2. Calculate the mass (in grams) of solute in 1000cm3 of solution
3. Convert the mass (in grams) to moles.
To calculate the mass of solute in a certain volume of solution of known concentration:
1. Calculate the mass (in grams) of the solute there is in 1dm3 (1000cm3) of solution
2. Calculate the mass (in grams) of solute in 1cm3 of solution
3. Calculate the mass (in grams) of solute there is in the given volume of solution
Altering conditions (reversible reactions)
Pressure can affect recersible reactions involving gases at equilibrium. Increasing the pressure favours the reaction with the least number of molecules of gas formed. Decreasing the pressure favours the reaction with the greater number of molecules of gas formed.

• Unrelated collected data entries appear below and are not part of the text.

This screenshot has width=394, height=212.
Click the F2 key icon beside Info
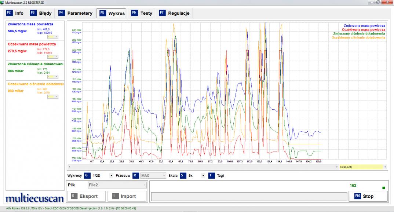click(x=9, y=13)
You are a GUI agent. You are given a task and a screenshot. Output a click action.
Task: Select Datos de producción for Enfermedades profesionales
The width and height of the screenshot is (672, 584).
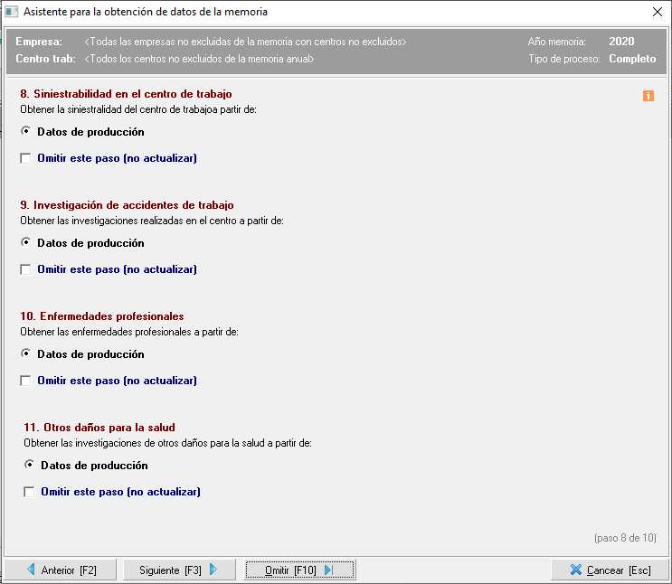25,354
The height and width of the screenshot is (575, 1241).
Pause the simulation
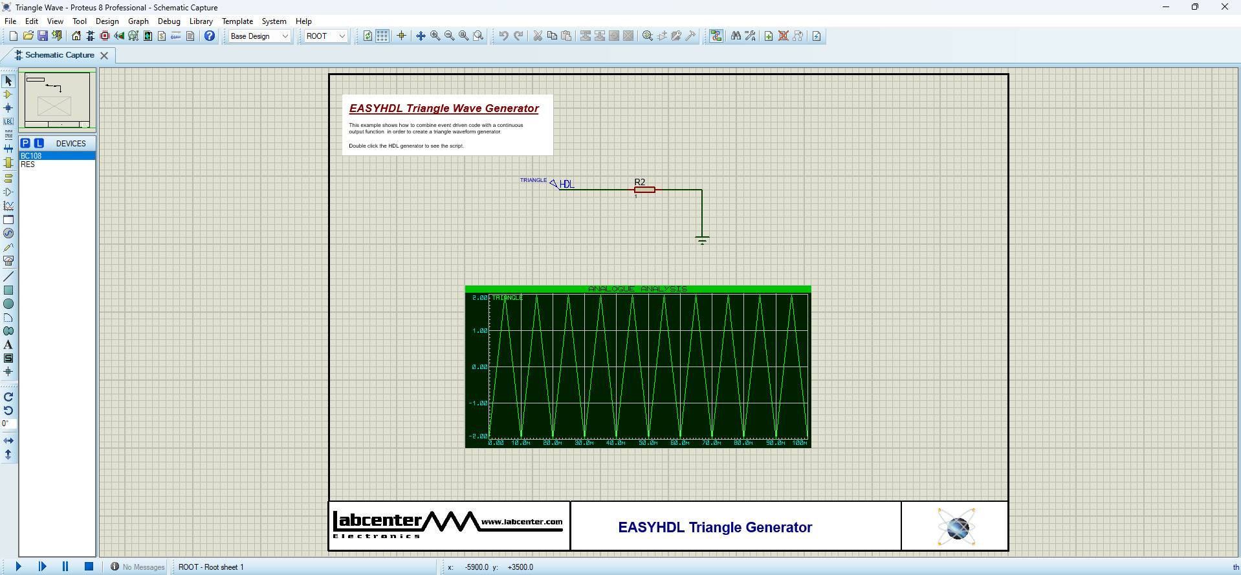tap(65, 567)
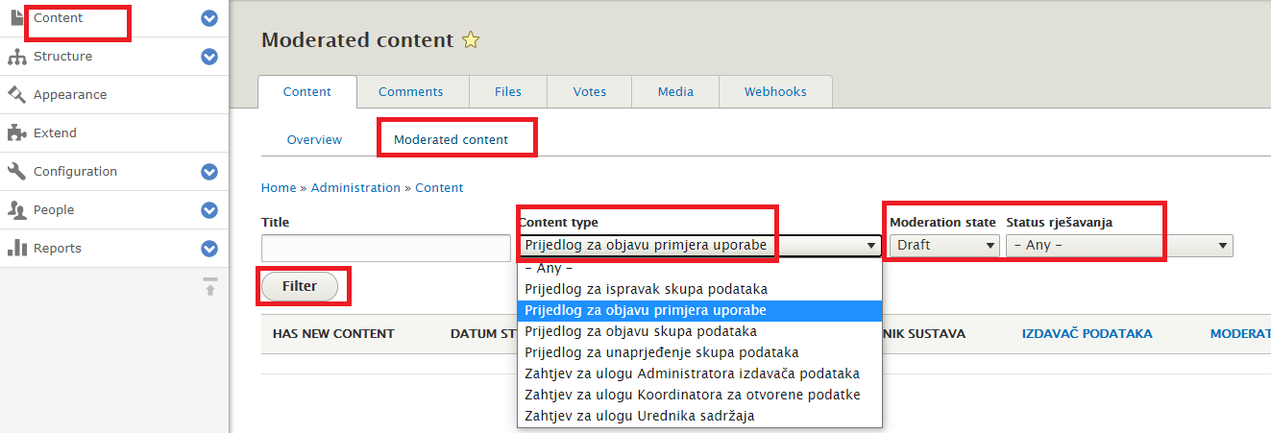The width and height of the screenshot is (1271, 433).
Task: Click the People icon in sidebar
Action: pos(16,210)
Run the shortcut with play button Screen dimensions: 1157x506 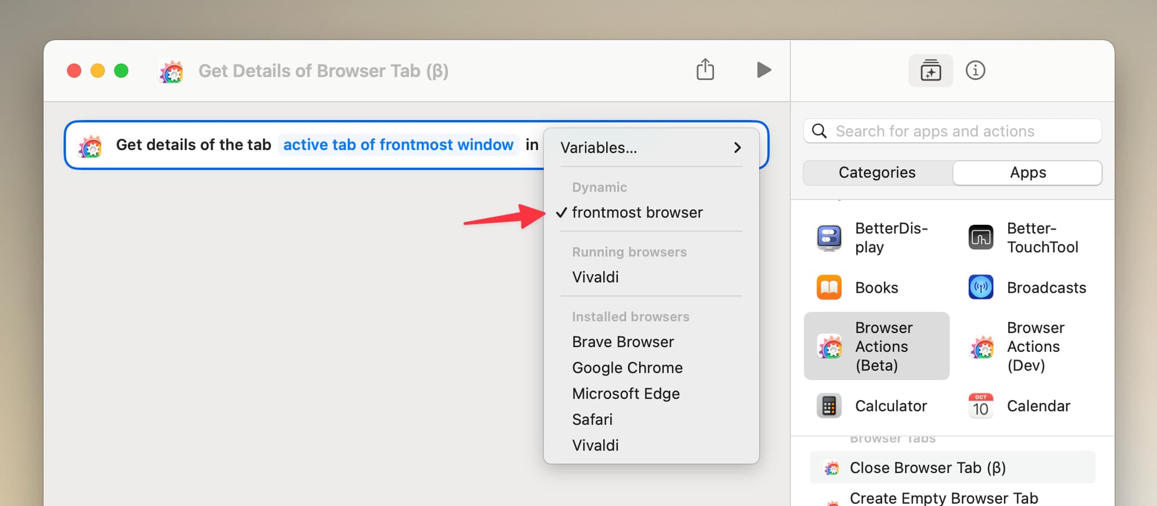click(x=763, y=70)
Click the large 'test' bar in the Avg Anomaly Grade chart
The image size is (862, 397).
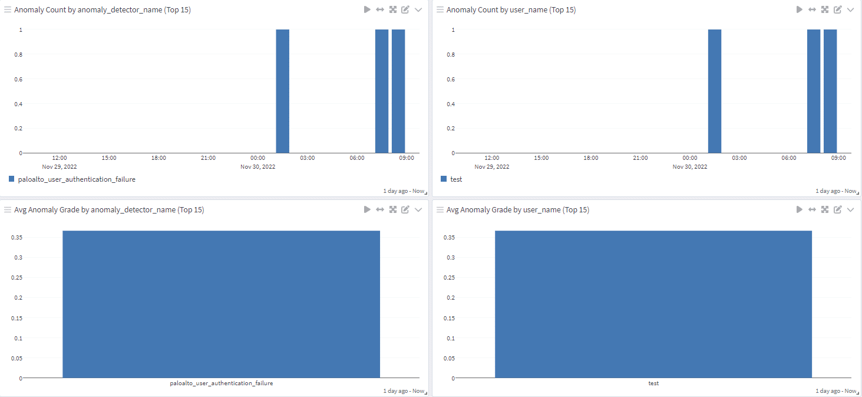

We can change the amount of products formed at equilibrium by changing the temperature at which we carry out a reversible reaction. Increasing the temperature favours the endothermic reaction. Decreasing the temperature favours the exothermic reaction.
The Haber process
Ammonia is an important chemical for making products, including fertiliser.
Ammonia is made of nitrogen and oxygen in the Haer process.
We carry out the Haber process under conditions which are chosen to give a reasonable yield of ammonia as quickly as possible.
Any unreacted nitrogen and hydrogen are recycled in the Haber process.
The Haber process uses a pressure of around 200 atospheres to increase the amount of ammonia produced. Although higher pressures would produce more ammonia, they would make the chemical plant too expensice to build and run.
A temperature of about 450(degrees)C is used for the reaction. Although lower temperatures would increase the yield of ammonia, it would be produced too slowly.
The homologous series of alcohols contain the -OH functional group.
Alcohols are used as solvents and fuels, and ethanol is the main alcohol in alcoholic drinks.
Alcohols burn in air, forming carbon dioxide and water.
With sodium metal, alcohols react to form a solution, and hydrogen gas is given off.
Ethanol can be oxidised to ethanoic acis, either by chemical oxidising agents or by the action of microbes. Ethanoic acid is the main acid in vinegar.
Carboxylic acids and esters
The homologous series of carboxylic acids contain the -COOH functional group.
The homologous series of esters contain the -COO- functional group.
Solutions of carboxylic acids have a pH value less than 7. Carbonates gently fizz in their acidic solutions, releasing carbon dioxide gas.
Aqueous solutions of weak acids have a higher pH value than solution of strong acids with the same concentration.
Esters are made by reacting a carboxylic acid and an alcohol together with an acid catalyst.
Esters are volatile compounds used in flavourings and perfumes.